Extrait de page>
^^^^^^^^
Il n’est pas question de faire un bilan de la politique étrangère de la nouvelle administration, dont l’installation n’est même pas encore achevée. L’évaluation est possible, mais il est risqué d’en tirer des leçons : la première année de Trump, 2017, aurait pu laisser croire que « les adultes veilleraient » sur la politique étrangère ; Obama avait quant à lui reçu le prix Nobel de la Paix fin 2009, quelques mois après son discours du Caire – deux aspects emblématiques de la politique étrangère de ses premiers mois, beaucoup moins des huit années qui ont suivi.
Une première année de mandat aux États-Unis est toujours une année de priorité intérieure (Obamacare en 2009, réforme fiscale Trump en 2017), parce qu’un président américain doit agir vite avec le Congrès et utiliser habilement son capital politique, surtout en période de crise. Or, Biden doit affronter une pandémie mondiale, une situation économique instable, des inégalités au plus haut et une inflation inédite depuis 40 ans. Surtout, son mandat a débuté 15 jours après l’assaut du Capitole contre la certification de son élection ; il se déroule sous fond de prévalence du Trumpisme et d’interrogations récurrentes sur une « guerre civile » à venir. Contrairement à Obama ou Clinton, Biden n’a quasiment pas de marge au Congrès, dans un moment politique hyperpartisan où chaque parti considère l’autre comme l’ennemi.
^^^^^^^^
[Relevés de texte et de pointage d'éléments]

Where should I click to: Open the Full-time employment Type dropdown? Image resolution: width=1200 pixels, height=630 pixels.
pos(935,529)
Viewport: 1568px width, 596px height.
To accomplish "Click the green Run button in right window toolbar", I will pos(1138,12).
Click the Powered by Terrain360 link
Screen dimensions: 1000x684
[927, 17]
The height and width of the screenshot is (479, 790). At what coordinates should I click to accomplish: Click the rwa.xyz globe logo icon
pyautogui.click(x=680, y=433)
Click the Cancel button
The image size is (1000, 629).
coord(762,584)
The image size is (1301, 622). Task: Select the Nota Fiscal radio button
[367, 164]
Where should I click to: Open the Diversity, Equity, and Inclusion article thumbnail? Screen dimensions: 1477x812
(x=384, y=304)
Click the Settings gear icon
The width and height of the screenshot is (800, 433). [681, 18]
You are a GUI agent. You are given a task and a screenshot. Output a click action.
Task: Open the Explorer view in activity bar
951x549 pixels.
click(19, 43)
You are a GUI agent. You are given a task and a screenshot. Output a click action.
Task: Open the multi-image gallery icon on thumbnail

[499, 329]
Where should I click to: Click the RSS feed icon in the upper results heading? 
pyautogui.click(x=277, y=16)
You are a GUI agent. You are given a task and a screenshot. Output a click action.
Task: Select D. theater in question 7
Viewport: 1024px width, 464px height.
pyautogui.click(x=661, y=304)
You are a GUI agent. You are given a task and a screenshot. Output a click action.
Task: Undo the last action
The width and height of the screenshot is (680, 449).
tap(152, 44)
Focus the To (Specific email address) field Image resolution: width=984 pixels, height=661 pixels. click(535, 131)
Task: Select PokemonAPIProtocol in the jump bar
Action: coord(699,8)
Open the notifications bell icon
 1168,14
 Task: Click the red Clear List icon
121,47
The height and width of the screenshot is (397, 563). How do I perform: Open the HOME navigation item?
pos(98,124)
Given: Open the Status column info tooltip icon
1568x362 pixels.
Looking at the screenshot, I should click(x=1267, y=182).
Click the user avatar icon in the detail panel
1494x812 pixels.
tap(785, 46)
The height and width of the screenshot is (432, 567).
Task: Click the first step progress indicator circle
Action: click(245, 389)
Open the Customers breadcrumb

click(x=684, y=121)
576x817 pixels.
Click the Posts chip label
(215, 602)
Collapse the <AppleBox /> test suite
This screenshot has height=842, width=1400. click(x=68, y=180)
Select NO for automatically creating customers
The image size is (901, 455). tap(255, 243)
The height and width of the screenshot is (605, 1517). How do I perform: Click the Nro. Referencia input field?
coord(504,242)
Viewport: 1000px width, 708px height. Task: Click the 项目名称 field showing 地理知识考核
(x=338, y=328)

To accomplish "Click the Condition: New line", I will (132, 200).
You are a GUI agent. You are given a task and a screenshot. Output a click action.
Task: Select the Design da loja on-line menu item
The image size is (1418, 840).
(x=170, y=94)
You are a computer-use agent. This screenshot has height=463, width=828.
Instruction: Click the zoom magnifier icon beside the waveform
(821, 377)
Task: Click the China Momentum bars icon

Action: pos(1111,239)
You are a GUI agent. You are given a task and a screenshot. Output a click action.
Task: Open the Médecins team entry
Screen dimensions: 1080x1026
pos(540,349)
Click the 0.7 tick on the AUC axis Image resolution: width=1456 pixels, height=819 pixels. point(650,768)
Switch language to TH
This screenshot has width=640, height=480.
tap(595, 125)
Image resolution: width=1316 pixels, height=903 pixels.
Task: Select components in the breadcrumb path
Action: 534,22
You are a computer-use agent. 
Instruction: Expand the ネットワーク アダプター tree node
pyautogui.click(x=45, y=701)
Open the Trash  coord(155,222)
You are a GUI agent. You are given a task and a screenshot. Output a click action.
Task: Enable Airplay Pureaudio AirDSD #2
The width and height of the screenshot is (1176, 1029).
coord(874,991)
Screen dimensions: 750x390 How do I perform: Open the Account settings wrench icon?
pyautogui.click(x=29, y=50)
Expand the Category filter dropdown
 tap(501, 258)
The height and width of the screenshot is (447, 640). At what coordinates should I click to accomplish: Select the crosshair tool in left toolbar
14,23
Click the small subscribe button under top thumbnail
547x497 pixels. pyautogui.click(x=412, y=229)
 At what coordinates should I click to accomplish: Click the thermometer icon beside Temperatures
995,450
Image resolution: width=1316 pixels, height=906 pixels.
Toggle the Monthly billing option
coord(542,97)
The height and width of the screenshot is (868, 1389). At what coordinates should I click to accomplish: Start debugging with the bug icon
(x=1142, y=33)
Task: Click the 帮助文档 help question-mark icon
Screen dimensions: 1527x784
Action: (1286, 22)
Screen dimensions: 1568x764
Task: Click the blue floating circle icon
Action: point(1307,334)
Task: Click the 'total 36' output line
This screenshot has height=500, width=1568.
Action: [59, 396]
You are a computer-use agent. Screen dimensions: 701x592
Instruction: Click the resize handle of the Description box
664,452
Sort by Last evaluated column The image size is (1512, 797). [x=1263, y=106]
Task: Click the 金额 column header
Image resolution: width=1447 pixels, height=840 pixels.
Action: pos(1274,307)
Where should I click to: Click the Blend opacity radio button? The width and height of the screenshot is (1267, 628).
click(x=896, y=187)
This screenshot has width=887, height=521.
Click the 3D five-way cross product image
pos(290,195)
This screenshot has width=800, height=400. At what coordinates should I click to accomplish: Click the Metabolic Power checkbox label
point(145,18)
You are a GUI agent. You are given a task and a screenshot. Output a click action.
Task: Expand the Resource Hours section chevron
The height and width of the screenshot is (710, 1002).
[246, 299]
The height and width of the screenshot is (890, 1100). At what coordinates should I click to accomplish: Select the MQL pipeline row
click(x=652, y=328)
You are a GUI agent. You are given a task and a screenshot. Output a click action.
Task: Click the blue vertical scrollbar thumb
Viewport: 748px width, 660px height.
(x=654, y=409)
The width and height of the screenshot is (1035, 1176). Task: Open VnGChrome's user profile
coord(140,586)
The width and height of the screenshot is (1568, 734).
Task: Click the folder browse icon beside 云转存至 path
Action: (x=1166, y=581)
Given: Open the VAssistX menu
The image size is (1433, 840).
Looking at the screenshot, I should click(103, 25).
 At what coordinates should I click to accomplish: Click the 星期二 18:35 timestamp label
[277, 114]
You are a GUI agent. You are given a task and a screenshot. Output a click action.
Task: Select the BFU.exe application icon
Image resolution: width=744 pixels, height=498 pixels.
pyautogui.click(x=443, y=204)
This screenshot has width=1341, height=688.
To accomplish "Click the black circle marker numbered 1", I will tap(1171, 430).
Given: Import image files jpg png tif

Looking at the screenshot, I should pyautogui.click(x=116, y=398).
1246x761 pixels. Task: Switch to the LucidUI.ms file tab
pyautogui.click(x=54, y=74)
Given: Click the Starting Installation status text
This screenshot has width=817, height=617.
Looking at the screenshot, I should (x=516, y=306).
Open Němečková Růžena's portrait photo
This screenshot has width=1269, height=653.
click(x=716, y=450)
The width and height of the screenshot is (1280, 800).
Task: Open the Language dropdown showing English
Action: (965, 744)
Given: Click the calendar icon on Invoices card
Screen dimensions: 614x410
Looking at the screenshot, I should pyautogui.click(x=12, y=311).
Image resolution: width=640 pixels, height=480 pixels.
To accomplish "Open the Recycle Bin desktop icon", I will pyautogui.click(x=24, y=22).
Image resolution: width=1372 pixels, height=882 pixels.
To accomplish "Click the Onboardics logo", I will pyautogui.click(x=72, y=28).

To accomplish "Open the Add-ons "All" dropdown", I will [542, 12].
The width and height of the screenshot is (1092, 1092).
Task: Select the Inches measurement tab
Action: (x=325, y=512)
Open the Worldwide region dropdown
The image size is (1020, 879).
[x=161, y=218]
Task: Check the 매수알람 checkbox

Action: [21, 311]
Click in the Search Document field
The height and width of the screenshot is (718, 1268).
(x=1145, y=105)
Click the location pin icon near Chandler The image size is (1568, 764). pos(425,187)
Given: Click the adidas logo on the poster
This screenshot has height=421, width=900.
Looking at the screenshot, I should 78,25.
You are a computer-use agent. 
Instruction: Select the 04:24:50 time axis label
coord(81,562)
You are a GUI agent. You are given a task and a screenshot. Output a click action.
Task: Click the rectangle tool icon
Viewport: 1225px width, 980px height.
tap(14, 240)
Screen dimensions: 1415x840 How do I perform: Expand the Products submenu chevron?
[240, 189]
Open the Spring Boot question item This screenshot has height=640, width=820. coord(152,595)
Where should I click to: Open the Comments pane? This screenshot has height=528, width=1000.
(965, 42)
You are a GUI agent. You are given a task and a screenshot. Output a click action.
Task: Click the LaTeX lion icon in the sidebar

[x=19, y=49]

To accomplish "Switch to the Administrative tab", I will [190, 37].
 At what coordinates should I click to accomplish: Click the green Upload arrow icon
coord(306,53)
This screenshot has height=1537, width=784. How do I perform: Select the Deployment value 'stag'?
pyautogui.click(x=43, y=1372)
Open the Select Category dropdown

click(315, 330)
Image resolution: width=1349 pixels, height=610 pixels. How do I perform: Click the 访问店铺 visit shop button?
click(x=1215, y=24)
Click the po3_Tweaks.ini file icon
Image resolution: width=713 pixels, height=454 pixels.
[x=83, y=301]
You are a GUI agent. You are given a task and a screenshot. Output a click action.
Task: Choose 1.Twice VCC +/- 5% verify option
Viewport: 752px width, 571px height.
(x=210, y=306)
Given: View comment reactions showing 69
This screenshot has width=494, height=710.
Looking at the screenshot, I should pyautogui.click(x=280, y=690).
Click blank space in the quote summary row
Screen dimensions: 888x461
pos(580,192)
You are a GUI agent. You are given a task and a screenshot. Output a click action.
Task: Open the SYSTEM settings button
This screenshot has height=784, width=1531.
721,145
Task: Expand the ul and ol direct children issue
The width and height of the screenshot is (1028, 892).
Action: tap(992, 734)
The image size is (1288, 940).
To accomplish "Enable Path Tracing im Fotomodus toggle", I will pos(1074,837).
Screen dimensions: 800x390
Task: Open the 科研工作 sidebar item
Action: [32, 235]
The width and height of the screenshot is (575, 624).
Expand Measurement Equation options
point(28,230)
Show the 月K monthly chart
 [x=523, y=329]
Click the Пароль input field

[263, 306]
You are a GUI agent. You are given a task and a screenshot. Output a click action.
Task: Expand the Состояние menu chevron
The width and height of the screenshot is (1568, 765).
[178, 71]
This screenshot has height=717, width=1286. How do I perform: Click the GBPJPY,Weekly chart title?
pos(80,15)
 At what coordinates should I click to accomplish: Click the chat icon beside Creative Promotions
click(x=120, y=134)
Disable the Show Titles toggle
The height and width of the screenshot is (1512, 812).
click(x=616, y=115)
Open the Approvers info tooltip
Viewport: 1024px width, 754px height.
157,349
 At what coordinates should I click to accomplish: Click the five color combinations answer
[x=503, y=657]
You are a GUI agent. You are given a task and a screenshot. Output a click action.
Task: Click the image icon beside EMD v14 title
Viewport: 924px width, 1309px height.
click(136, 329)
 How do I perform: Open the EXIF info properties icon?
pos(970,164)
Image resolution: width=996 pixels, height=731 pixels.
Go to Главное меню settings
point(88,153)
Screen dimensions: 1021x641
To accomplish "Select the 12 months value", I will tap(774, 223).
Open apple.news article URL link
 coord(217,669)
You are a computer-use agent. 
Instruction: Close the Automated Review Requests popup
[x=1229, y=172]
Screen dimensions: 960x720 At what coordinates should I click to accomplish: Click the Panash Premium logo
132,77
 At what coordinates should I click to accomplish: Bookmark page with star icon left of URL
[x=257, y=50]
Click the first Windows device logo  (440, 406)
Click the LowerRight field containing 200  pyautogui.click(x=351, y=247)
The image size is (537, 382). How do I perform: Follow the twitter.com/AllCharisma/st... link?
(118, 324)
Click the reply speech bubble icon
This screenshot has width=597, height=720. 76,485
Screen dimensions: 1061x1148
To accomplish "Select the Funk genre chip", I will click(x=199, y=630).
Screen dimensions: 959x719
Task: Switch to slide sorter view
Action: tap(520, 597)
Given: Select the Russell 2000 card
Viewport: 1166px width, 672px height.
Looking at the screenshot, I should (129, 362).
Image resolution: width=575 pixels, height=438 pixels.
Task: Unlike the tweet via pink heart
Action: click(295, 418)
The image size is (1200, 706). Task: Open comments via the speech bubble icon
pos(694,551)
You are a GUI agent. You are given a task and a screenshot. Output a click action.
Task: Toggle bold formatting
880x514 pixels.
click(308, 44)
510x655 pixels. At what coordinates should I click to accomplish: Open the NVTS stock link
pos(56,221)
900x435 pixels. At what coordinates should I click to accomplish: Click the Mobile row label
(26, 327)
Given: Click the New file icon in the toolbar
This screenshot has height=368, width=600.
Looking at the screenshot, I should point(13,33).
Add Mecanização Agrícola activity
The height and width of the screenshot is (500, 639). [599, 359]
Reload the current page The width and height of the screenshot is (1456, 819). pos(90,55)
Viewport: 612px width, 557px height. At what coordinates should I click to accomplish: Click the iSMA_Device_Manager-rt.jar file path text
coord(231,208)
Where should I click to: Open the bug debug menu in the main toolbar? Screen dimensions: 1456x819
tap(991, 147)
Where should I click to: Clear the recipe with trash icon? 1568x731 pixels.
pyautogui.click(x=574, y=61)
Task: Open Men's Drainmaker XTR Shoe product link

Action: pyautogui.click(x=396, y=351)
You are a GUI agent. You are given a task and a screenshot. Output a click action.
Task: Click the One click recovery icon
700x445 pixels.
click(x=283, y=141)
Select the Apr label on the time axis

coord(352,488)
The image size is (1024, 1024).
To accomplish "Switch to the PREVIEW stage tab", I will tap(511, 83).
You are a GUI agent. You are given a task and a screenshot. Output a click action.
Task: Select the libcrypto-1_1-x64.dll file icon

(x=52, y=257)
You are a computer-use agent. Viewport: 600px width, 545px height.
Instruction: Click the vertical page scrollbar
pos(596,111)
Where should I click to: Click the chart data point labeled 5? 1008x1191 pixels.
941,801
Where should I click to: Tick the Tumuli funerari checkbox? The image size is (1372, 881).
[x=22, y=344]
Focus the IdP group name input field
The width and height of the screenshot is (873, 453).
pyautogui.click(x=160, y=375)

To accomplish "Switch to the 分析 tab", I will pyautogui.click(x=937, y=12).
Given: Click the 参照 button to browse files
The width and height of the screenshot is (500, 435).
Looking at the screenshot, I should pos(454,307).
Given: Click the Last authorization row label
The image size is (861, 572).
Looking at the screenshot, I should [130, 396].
^^^^^^^^
Tâches et exercices>
- 1) Recopiez le passage de l'extrait de page compris entre « Une première année » et « l’autre comme l’ennemi. », bornes incluses, en substituant « Parlement » à « Congrès ».
- 2) Répondez brièvement à ces questions sur l'extrait de page.
(a) Quel prix Obama a-t-il reçu fin 2009 ?
(b) Combien de jours après l'assaut du Capitole le mandat de Biden a-t-il débuté ?
(c) Depuis combien d'années l'inflation que doit affronter Biden est-elle inédite ?
- 3) Indiquez si chacune de ces affirmations est conforme à l'extrait de page. Répondez par oui ou par non, puis citez les mots décisifs.
(a) La première année de Trump est 2017.
(b) Biden dispose d'une large marge au Congrès.
(c) La réforme fiscale de Trump date de 2009.

Exercice corrigé>
- 1)
Une première année de mandat aux États-Unis est toujours une année de priorité intérieure (Obamacare en 2009, réforme fiscale Trump en 2017), parce qu’un président américain doit agir vite avec le Parlement et utiliser habilement son capital politique, surtout en période de crise. Or, Biden doit affronter une pandémie mondiale, une situation économique instable, des inégalités au plus haut et une inflation inédite depuis 40 ans. Surtout, son mandat a débuté 15 jours après l’assaut du Capitole contre la certification de son élection ; il se déroule sous fond de prévalence du Trumpisme et d’interrogations récurrentes sur une « guerre civile » à venir. Contrairement à Obama ou Clinton, Biden n’a quasiment pas de marge au Parlement, dans un moment politique hyperpartisan où chaque parti considère l’autre comme l’ennemi.

- 2)
(a) Le prix Nobel de la Paix.
(b) 15 jours.
(c) Depuis 40 ans.

- 3)
(a) Oui : « la première année de Trump, 2017 ».
(b) Non : « Biden n’a quasiment pas de marge au Congrès ».
(c) Non : « réforme fiscale Trump en 2017 ».